Which brings us to Mistake #2. Everything will be okay but you shouldn’t stop crying. Cry, scream, stomp, pout. That shit hurts, so let it alllll out. On a morning where you have an extra hour to spear, just be hurt. When that hour is over, wash your face and drink some juice, you’ll feel refreshed. You’ll take a deep breath and the pain will be behind you. Some of us may need a few more of these mornings than others, but overall we should consider why we’re crying in the first place.
- Are you still upset over how/why things ended?
- Do you miss having another person around?
- Do you miss having that other person around?
- Are you emotionally exhausted after this relationship?
- Could make up sex fix this?
I’m not sure if that last question is the same for all females but I know one common issue we ALL have which is Mistake #3: STOP GOING BACK. This is the biggest mistake I struggle with. I chalk it up to sucking at letting things go and the fact that I like watching things explode but I’m considering underlying attachment issues in addition to the possibility of returning to great sex.
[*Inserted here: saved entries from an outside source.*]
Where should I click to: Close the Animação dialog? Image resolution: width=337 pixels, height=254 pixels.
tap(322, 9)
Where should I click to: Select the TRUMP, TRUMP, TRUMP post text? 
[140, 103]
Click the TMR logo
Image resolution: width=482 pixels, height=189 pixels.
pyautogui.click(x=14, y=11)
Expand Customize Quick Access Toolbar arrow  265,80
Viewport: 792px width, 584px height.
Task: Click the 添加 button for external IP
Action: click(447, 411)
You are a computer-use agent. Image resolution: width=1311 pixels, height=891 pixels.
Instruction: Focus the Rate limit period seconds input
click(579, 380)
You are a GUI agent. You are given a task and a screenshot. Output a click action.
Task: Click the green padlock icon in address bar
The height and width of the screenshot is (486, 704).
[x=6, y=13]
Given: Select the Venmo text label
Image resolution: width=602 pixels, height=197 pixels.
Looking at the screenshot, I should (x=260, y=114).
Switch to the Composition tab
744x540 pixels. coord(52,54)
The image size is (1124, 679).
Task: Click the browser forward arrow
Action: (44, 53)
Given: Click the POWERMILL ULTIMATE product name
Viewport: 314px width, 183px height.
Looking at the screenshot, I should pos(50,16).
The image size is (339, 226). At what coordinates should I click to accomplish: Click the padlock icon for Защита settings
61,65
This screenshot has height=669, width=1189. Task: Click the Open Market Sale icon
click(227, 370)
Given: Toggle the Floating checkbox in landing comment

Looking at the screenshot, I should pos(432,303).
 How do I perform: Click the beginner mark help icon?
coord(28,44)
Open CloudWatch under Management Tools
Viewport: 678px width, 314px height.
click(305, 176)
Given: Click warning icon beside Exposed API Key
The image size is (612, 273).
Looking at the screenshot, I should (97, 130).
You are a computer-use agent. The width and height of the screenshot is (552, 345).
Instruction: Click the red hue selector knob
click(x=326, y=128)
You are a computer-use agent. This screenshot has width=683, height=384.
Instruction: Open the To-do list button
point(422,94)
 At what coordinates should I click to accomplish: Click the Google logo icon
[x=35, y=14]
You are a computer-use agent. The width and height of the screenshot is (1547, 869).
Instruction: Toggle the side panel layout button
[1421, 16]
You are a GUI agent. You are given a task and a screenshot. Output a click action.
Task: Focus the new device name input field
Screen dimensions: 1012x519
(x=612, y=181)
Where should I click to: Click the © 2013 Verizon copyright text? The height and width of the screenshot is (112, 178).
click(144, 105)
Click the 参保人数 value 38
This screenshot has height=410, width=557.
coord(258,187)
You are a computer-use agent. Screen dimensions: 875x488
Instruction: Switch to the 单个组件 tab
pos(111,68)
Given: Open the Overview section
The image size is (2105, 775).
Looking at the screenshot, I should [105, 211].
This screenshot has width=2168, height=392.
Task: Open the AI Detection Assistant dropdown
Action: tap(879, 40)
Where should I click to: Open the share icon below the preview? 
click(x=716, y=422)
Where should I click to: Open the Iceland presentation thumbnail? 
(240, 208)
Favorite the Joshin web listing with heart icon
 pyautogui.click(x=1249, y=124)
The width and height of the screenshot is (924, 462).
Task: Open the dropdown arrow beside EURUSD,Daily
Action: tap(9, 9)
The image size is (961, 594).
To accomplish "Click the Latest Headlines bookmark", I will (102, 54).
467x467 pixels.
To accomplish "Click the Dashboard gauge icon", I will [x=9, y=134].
I like seeing the good in people and situations. I accept taking the good with the bad. I guess it’s just important to remember there’s bad and then there’s wrong. Because I often root for the underdog, I would like to address that others treat us the way we allow them to. If you find yourself in a relationship where the other person is constantly dishonest or unfaithful and you continue to forgive them, you are creating the environment in which they feel comfortable deceiving you.
Also keep in mind, I was completely aware of this the entire relationship, like I’ve said before, I avidly root for the underdog. Which in every relationship has been my significant other.
This weekend I was sitting at a meal with my mother when he called. My mother always knows everything, all the time. After I hung up and lied about who was on the phone, she just gave me that Mom look. She just said “What else does he have to do to you?”
That might have been when I realized it was actually time to let go. I also considered; what else could he possibly do to me?
From an outside perspective, I realize how foolish it all seems. I remember being the girl who always said she would never stay with someone who cheated, because girls who stayed were foolish. Then I was with someone who cheated, foolishly I had done that thing we all do when we know something is wrong but pretend everything’s okay anyway. Like it’s not gonna pop up again. I went from being in love to being in pain to being intoxicated to being done religiously for weeks. Weeks. How long have things been bad? Months.
But I found it was time for letting go.
Letting go to the lying and the sweet talk and the doubt. Letting go of what could’ve happened between you and her or you and me because I don’t want to know. Letting go because you took it too far. Letting go because there finally came a time when I had to choose between you and me. Letting go because I finally chose me.
All this time I’ve been fighting to hold but instead I should’ve been letting go.